56 Not that the age at which Ellen stops being a child need be the same as the age at which any other person stops being a child. Cf. above, note 50: it is something of an idealization to think of childhood as age-determined at all, even to an extent that precludes children having younger siblings who are not children, or adolescents reverting to childhood for that matter; but it would be a far greater idealization, with which we need have no truck, to think that, for any two people of the same age, one is a child if and only if the other is a child. Childhood is more contextual than that.

57 Cf. what I said about ‘If you are a child, then any younger sibling of yours is a child’ in the previous section. But cf. also note 53: it is more accurate to speak here of conditional necessity than of necessity simpliciter. Ellen might never have been born. She might (God forbid) not survive her childhood. (The latter possibility is one from which I am prescinding throughout this section.)
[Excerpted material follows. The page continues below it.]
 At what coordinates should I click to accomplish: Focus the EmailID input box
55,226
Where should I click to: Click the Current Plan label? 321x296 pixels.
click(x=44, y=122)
58 Cf. Bernard Williams, ‘Which Slopes are Slippery?’, reprinted in his Making Sense of Humanity and Other Philosophical Papers: 1982–1993 (Cambridge: Cambridge University Press, 1995), 217. Cf. also Ludwig Wittgenstein, Remarks on the Foundations of Mathematics, eds. G. H. von Wright and G. E. M. Anscombe and trans. G. E. M. Anscombe (Oxford: Basil Blackwell, 1978), Pt V, §13.

59 In the previous section I tried to give some indication of the free play which our concept of a child allows for, alluding in particular to the way in which vague utterances that use this concept can function like performatives. Part of what it means to say that Ellen will gradually stop being a child, in semantic terms, is that this free play, applied over the course of her life, will first gradually increase, then gradually decrease. (Part of what this in turn means is that the sentence ‘Ellen is old enough for an utterance of “Ellen is a child” to function like a performative' is every bit as vague as the sentence ‘Ellen is a child’ This seems to me to rebut an argument in Williamson, op. cit., note 44, §7.3, in favour of the view that the concept of a child has some sort of cut-off point. (Williamson actually couches the argument in terms of the concept of a heap.) This argument can be broached by considering the two following situations. In the first, there are two co-operative omniscient speakers who are asked to say whether Ellen is a child at various future dates. They diverge in when they stop calling her a child. In the second, there are again two co-operative omniscient speakers who are asked to say whether Ellen is a child at various future dates, but they are also instructed to use any discretion they are allowed as conservatively as possible (that is, roughly, they are told to stop calling her a child as soon as they can). They too diverge in when they stop calling her a child. The argument turns on the thought that, whatever sense we can make of the first of these situations, the second is unintelligible. For if it is, then there must after all be some sort of cut-off point for the concept of a child. But in fact, granted what I said about the vagueness of the sentence ‘Ellen is old enough for an utterance of “Ellen is a child” to function like a performative’, the second situation is no more unintelligible than the first. Or if it is, then this is because the instruction given to the two speakers—to use any discretion they are allowed as conservatively as possible—is meant to apply even to itself, in which case I think we have reason to locate the unintelligibility of the situation, not in the fact that there is some sort of cut-off point for the concept of a child, but in the unintelligibility of the instruction.)

60 My 1993 edition of The Chambers Dictionary defines ‘child’ as ‘a very young person (up to the age of sixteen for the purpose of some acts of parliament, under fourteen in criminal law)’.

61 This is another example of the free play that our concept of a child allows for (see above, n. 59). Cf. once again Sainsbury, op. cit., note 47, §6.

62 I am very grateful to Uri Henig for a number of helpful discussions, and to Peter Hacker, Oswald Hanfling and Timothy Williamson for comments on an earlier draft. I have also profited from Henig, Uri, Meaning and Negation, unpublished M. Litt. thesis, Oxford University (1994)Google Scholar.